いくら遠縁とはいえこんな格下の娘に本家の伯爵令嬢が言われ放題という方がおかしな話である。
「このことはロ-ゼリア様にきっちりご報告させて頂きますからね!」
「あのお方のお耳に入ったらアンタなんかすぐに伯爵家から追い出されちゃうんだから!」
ローゼリア様?
はて、誰だったか。
ああ、そうだ。フィオラの祖母の名前がローゼリアだったと思い返すスティーブ。
だったらこの二人は少しばかり知能が足りない。
フィオラの祖母に言いつけたところで不味いのは自分たちの方だ。
いくら厳しい人だろうと、自分の孫を馬鹿にされて怒らない者など居ない。
二人はフゴフゴと豚のように罵詈雑言をわめき散らしながら去っていった。
どっと疲れが押し寄せたスティーブであるが、それでも元来お坊っちゃまとして優雅に育てられた為に授業をサボるという発想には至らず、次の講義を受けるべくのそのそと移動する。
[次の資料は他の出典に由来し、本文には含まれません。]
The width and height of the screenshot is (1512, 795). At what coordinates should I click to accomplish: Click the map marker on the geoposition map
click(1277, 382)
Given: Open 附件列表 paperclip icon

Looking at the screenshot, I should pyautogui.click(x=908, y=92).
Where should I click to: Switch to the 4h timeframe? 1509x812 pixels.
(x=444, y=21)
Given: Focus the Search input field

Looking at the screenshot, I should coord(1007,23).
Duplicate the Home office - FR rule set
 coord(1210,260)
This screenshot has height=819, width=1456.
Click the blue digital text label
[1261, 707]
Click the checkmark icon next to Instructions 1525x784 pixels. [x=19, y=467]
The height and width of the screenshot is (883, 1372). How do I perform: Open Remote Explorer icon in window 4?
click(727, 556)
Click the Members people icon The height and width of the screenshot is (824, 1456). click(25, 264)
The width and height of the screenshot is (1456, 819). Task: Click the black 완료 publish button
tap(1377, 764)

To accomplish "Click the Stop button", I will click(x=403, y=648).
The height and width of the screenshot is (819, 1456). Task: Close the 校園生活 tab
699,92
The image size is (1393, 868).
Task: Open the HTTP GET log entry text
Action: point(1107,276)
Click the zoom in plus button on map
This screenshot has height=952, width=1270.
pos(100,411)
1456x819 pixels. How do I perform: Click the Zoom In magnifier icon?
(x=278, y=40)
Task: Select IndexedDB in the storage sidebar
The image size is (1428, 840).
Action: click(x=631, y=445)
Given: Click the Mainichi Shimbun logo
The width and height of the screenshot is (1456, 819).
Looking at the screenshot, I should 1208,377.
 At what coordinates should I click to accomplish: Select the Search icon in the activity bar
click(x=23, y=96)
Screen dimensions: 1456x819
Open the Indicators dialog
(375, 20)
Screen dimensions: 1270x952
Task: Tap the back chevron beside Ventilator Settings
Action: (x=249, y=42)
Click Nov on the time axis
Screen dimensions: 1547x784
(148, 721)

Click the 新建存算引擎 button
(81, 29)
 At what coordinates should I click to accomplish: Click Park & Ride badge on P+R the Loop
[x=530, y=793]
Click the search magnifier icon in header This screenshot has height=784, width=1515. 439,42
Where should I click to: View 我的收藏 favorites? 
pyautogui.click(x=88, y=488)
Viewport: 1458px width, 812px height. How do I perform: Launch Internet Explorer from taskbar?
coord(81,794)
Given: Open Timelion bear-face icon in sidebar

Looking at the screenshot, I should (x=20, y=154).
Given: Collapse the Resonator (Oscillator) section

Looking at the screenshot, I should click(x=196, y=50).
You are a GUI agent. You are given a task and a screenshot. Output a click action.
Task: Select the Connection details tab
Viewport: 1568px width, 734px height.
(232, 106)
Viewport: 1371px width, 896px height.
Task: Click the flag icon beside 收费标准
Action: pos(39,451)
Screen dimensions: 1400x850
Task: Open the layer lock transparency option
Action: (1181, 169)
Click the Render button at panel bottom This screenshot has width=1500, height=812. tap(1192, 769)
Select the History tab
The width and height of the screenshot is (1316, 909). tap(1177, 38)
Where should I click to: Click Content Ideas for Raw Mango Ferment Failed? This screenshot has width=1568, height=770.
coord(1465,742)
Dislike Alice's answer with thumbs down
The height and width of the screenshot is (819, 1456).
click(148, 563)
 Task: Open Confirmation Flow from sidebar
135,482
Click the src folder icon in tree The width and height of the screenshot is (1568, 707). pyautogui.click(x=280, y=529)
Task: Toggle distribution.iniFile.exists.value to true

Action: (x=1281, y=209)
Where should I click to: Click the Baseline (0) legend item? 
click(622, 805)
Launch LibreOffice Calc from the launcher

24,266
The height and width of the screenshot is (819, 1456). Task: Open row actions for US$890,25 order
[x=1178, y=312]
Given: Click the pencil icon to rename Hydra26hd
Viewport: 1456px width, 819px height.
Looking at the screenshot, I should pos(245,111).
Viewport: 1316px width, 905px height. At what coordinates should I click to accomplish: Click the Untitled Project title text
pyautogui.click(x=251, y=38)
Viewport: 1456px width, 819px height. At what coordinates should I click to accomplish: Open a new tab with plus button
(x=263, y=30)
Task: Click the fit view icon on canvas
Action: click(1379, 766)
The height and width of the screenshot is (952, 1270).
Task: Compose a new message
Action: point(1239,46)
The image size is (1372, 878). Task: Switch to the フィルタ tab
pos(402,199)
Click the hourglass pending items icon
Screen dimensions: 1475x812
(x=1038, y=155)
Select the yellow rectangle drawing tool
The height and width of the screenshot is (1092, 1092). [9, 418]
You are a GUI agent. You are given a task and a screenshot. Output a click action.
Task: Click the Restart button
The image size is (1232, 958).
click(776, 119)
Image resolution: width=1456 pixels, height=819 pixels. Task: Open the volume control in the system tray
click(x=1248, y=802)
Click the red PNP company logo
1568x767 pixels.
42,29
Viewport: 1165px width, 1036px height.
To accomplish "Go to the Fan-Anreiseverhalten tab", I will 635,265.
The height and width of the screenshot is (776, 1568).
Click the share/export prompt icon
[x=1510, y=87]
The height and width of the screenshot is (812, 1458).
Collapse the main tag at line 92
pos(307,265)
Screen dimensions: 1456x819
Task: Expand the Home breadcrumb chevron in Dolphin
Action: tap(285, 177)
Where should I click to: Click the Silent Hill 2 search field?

ふと廊下の向こうに愛しい姿を見つけ、落ち込んでいた気分が一気に浮上した。
(シアだっ………!)
慌てて彼女の元へ駆け寄る。
「あのっ!」
勿論今の自分がフィオラの姿であるということを忘れたわけではないが、とにかく愛しいシアに声を掛けずにはいられなかった。
そうだ、この姿で今までの事を謝れば、少しはシアの心も晴れるのではないか。
本来ならばフィオラ本人が床に這い蹲り誠心誠意謝罪すべきであるが、とりあえず今は元婚約者のよしみで代わりに自分が謝ろう。
彼女ならばきっと天使のように優しく受け止めてくれるに違いない。
立ち止まったシアに口元が緩みそうになるのを抑える。
振り返った彼女は呼び止めたスティーブを見て少し目を見開き、そして眉間に皺が寄った。
また何かされると思い身構えているのだろう。
慌てて謝罪を口にしようとした瞬間、身体が固まった。
「チッ!」
……え? 舌打ち?
それに見たことのないような恐ろしい形相でこちらを睨みつけている、まるで悪魔のように。
「気軽に喋りかけてんじゃねーよ。必要になった時だけ使ってやるからそれ以外は近寄んな。ヘラヘラキモいんだよ。じゃあね中身空っぽのお人形ちゃん!」
そんな……ばかな………。
戸惑い呆けることしか出来なかったスティーブ。
気付くとシアはもうそこには居なかった。